A universal vaccine would have to spur an immune system attack on part of the influenza virus that does not vary from strain to strain.
If that were easy to do, sceptics say, the immune system would have figured it out and people would have lasting protection. Vaccine researchers counter that some people might have immunity lasting at least a few years. And a vaccine can teach the immune system to do things it might not be able to do on its own.
"I don't see any reason it should be impossible," said Suzanne Epstein, a researcher at the Food and Drug Administration. "It works quite well in animals."
The big problem is that most of the flu virus proteins that do not vary much are on the inside of the virus, out of reach of antibodies. But there is one internal protein, called M2, that protrudes a bit from the virus. This external piece is not much of a target for antibodies, but it is the main focus of universal vaccine research.
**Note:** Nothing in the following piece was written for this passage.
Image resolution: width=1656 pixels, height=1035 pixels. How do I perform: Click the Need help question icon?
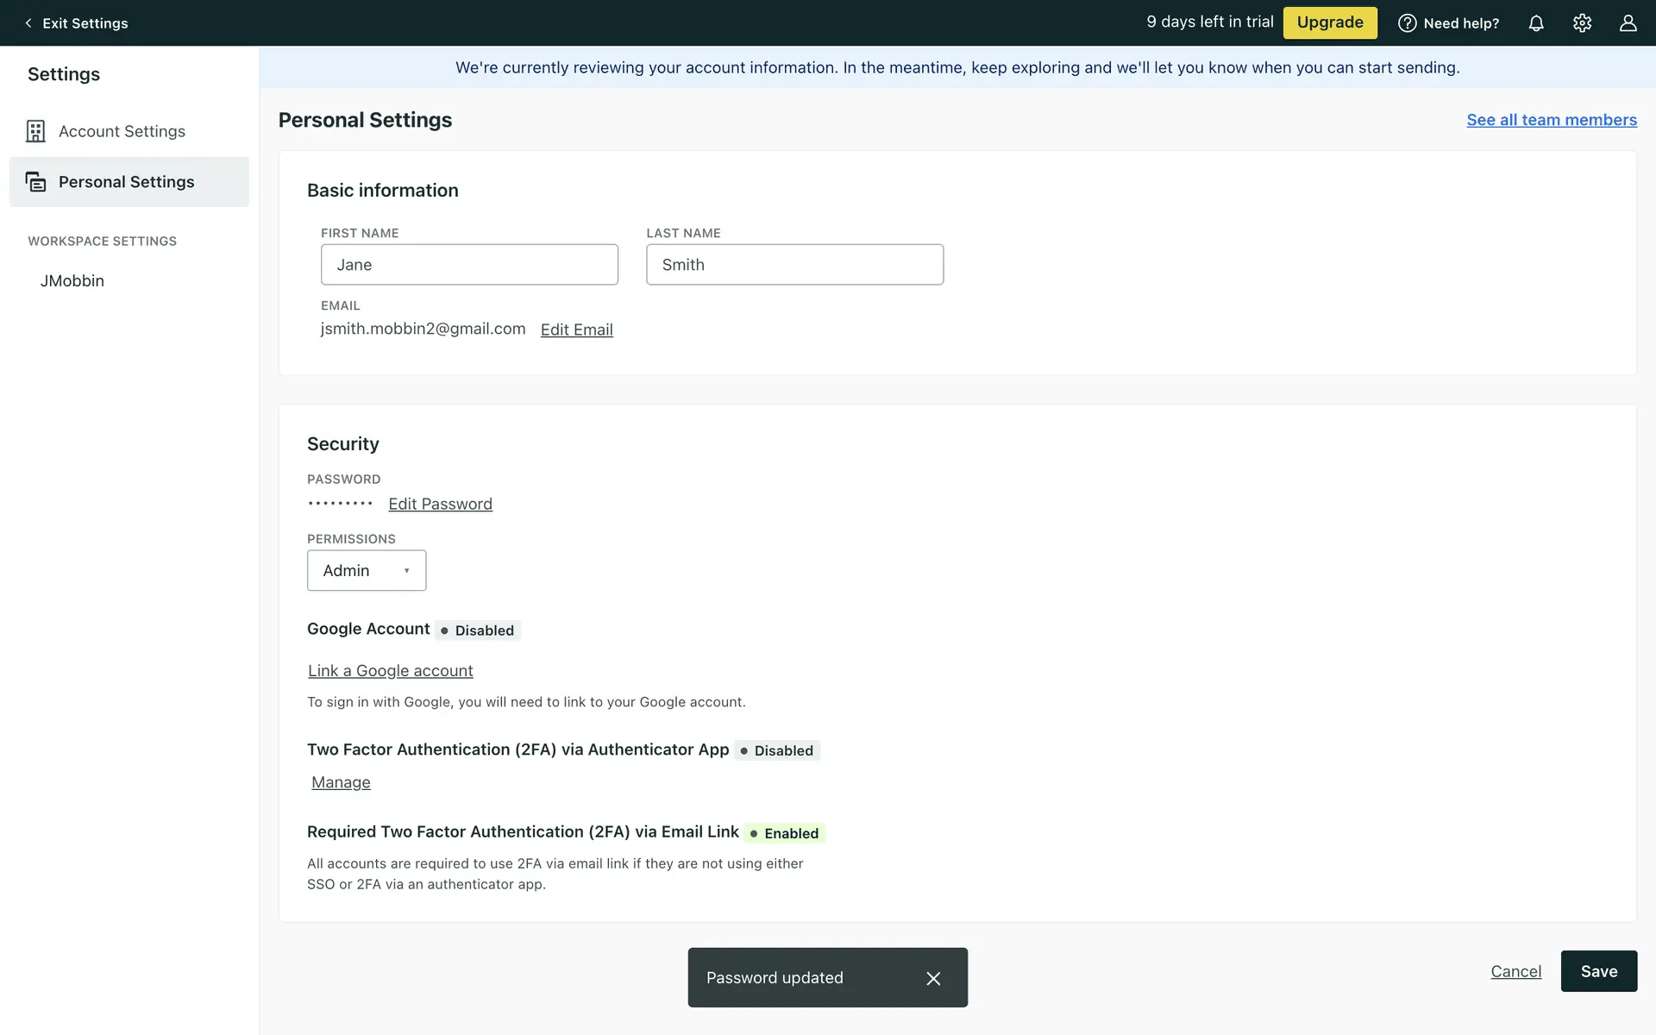pyautogui.click(x=1407, y=23)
"The trick is you've got to have a system that will raise a robust immune response against this puny little protein that's not present in any abundance," said Alan Shaw, president of VaxInnate, a small company trying to develop a universal vaccine that combines the external part of M2 with a bacterial protein that stimulates the immune system.
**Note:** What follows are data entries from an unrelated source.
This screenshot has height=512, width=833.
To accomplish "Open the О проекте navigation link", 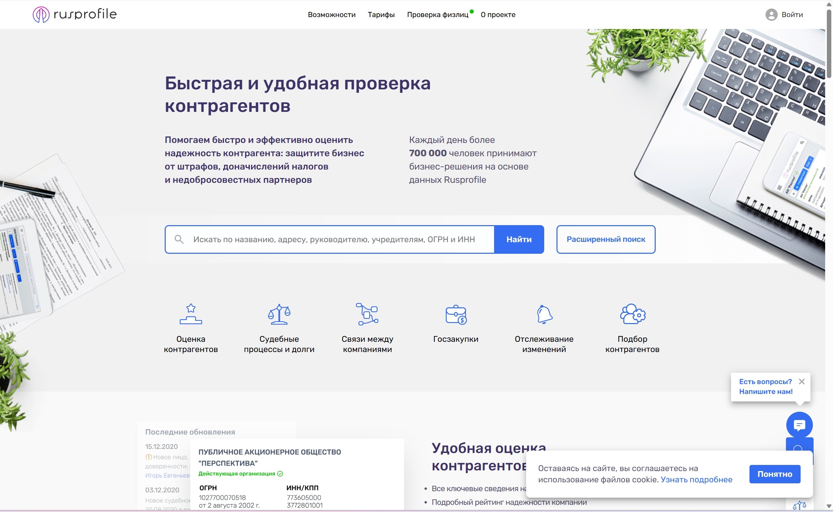I will (x=498, y=15).
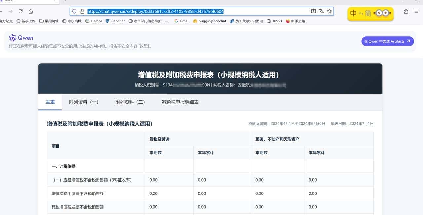Click the Qwen logo icon
423x215 pixels.
tap(12, 37)
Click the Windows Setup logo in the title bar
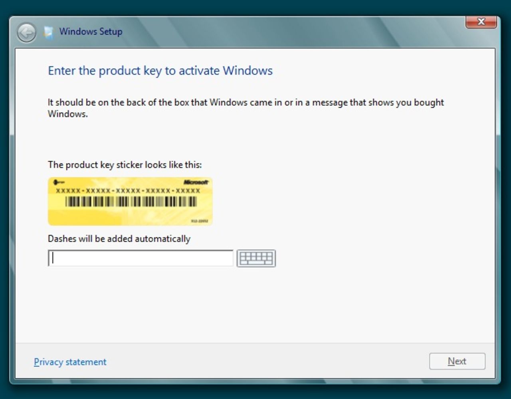The image size is (511, 399). pyautogui.click(x=49, y=32)
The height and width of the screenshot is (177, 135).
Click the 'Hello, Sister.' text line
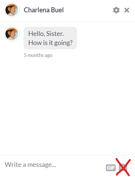point(46,34)

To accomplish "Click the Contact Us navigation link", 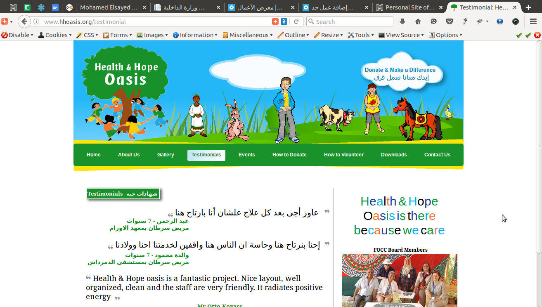I will [437, 155].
VaxInnate, Merck and Acambis, which is owned by Sanofi-Aventis, have each run a small test of their M2 vaccines on healthy volunteers. Vaccinated people do make antibodies to M2. But those antibodies do not totally prevent infection. It will take much larger tests to see if vaccines actually work to ameliorate disease during a real flu season.
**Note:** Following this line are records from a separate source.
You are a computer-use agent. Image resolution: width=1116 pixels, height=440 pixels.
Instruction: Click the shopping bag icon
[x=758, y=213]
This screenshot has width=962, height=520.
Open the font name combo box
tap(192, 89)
Another issue is that the M2 protein in animal influenza viruses can be somewhat different from that in human viruses. That raises questions about how well an M2 vaccine might work, say, against the new swine flu, which is known formally as H1N1.
"The new H1N1 virus could throw a little bit of a wrench into things," said Andrew Pekosz, an associate professor of molecular microbiology and immunology at Johns Hopkins University.
Earlier this year, two teams of researchers reported independently that there might be another non-varying region on the outside of the virus. It is in the stick of the lollipop-shaped hemagglutinin protein rather than the constantly changing head.
One of the groups showed that antibodies isolated from human blood that bound to this part of the stick protected mice against many strains of flu, including the 1918 pandemic Spanish flu and the H5N1 bird flu.
But experts say it will be very difficult to isolate this part of the protein from the virus to use in a vaccine, or to manufacture it using genetic engineering.
"My first thought was, 'Oh, you have to make the vaccine,' " said Dr. Hildegund C. J. Ertl, a universal vaccine researcher at the Wistar Institute in Philadelphia who was not involved in the discovery. "But then when I looked at the sequence, it wasn't straightforward at all."
An alternative would be to use the antibodies themselves as a medicine, though antibodies are expensive to manufacture and time-consuming to infuse into patients.
With constant regions outside the virus hard to find, some efforts aim at non-changing proteins inside the virus, like one called nucleoprotein. Antibodies cannot get at these proteins to prevent an infection. So the idea is to spur other soldiers of the immune system called T cells to quickly kill the infected cells before they could make new viruses. That would limit disease severity.
Dr. Epstein of the F.D.A. said a vaccine based on a nucleoprotein from a human H1N1 virus was able to protect animals from a lethal dose of the H5N1 bird flu, the virus which stoked pandemic fears a few years ago. Oxford University has tested a T cell vaccine in 28 healthy adults and found it did increase T cell responses.
Ultimately, the best results might come from combining the techniques. Dynavax, a California biotechnology company, hopes to begin trials next year of a vaccine designed to spur antibodies against M2 and T cells against nucleoprotein.